The making of this film was very traumatic for Ford. Though Wayne was always at his back and call, the same cannot be said of Holden, who fought bitterly with Ford throughout the shooting. Though Wayne and Holden got on fine, Holden never made another film with Ford (or for that matter Wayne). Ford’s health was failing at the time and he was advised by his doctors to quit drinking; this meant that Ford was in a foul mood during the shoot, insisting that everybody else give up drinking as well. The Curmudgeon that he was, he became much more rougher and tougher on the cast and crew. But he biggest tragedy was that a stuntman, Fred Kennedy, died during the shooting of the climax scenes of the film. Ford was very close to the Kennedy and, after this tragedy, he simply lost interest, winding up the film without shooting the planned ending portions which would have had Col.
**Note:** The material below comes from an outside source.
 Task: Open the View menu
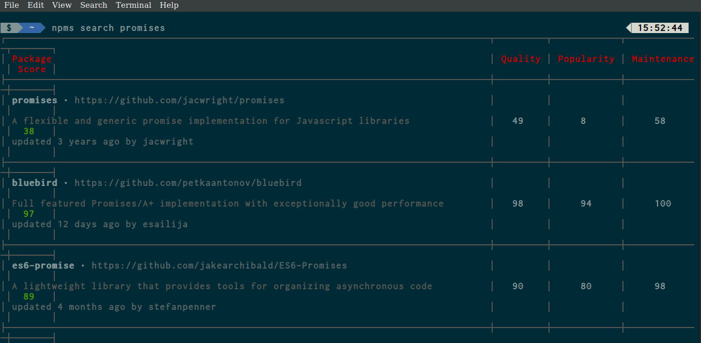click(62, 5)
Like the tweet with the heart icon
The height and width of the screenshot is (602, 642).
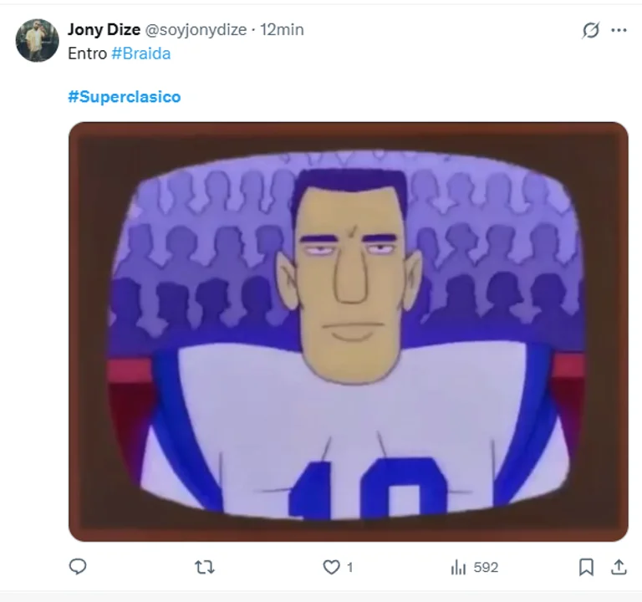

Marlowe triumphantly arriving in Baton Rouge- instead Ford abruptly ended the film after the blowing up of the bridge. And after overcoming all these problems, when the film was finally released, it was not the success it was expected to be, clearly showing that John Ford was losing his connect with the audience. But all said and done, the film is still a respectful addition to the illustrious Ford cannon; the film shot in DeLuxe color by the great cinematographer (and Ford and Wayne regular) William H. Clothier is as visually beautiful as any great ford film. There are moments of drama, action, humor and even romance that’s as touching and entertaining as in any great ford film; Constance Towers is equal parts annoying and effective, but i wish the character was played by Maureen O’ Hara; only thing is that the film fails to match up to Ford’s best works in its cumulative effect. And of course, this is the rare instance where the master filmmaker ventured into civil war territory; he had planned to make a biopic on Ulysses S. Grant (who makes a brief appearance at the beginning of this film) but it never materialized; and even if the civil war is more or less used as a colorful and interesting background for the standard ‘John Ford’ military adventures, it’s the only one we have on this subject from him; a subject which we wish he had tackled more often.